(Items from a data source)
::::
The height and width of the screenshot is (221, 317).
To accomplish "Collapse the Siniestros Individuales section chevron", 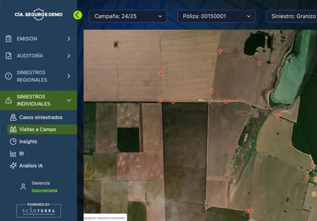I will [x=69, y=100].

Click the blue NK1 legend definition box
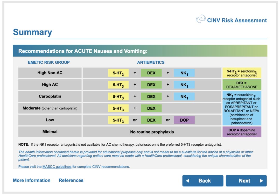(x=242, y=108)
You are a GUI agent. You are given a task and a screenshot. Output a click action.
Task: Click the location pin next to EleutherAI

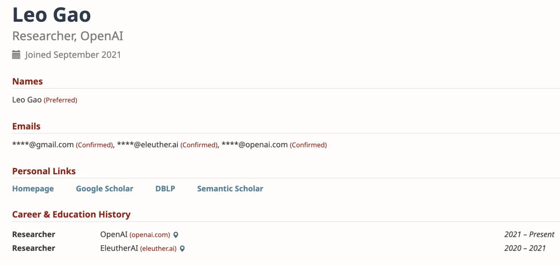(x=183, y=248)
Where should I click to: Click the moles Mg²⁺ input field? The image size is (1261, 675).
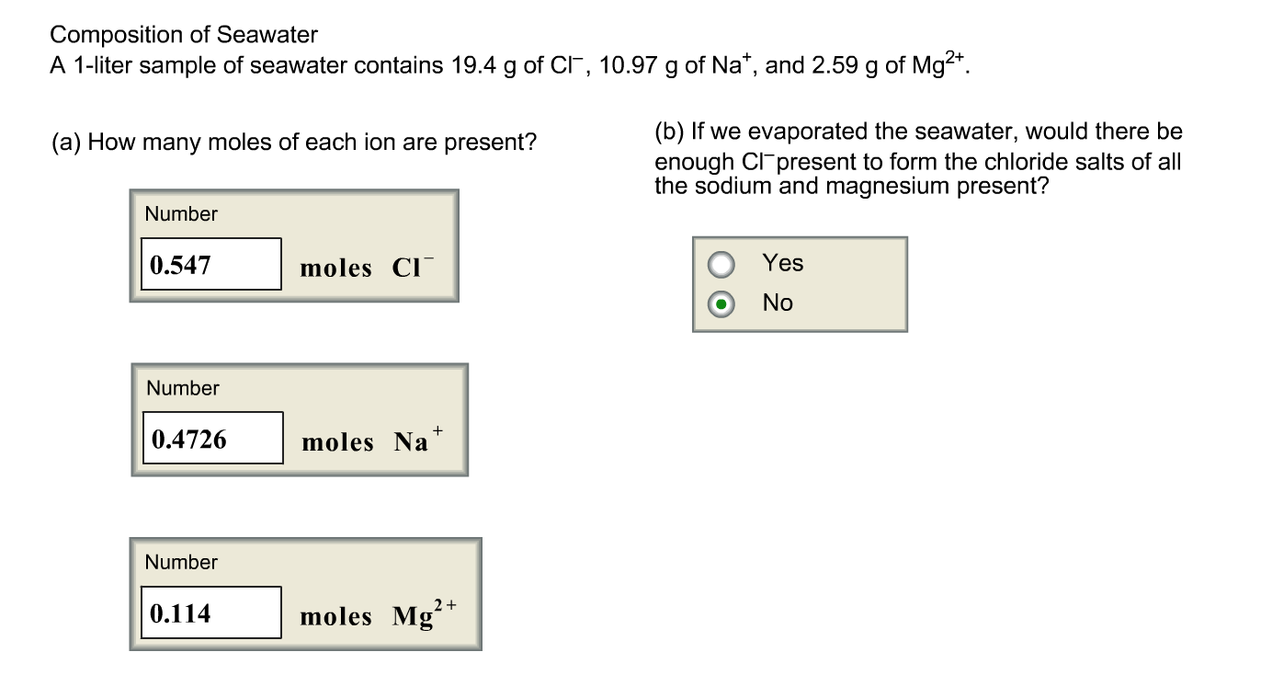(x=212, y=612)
::::
● **Work task**:
Each line from the one containing "Task: Click the" through the last line of the data should be written out exactly. Skip the pictures, and add no other lines.

● **Output**:
Task: Click the location pin next to EleutherAI

(x=183, y=248)
Where should I click to: Click the moles Mg²⁺ input field? The image size is (1261, 675).
(x=212, y=612)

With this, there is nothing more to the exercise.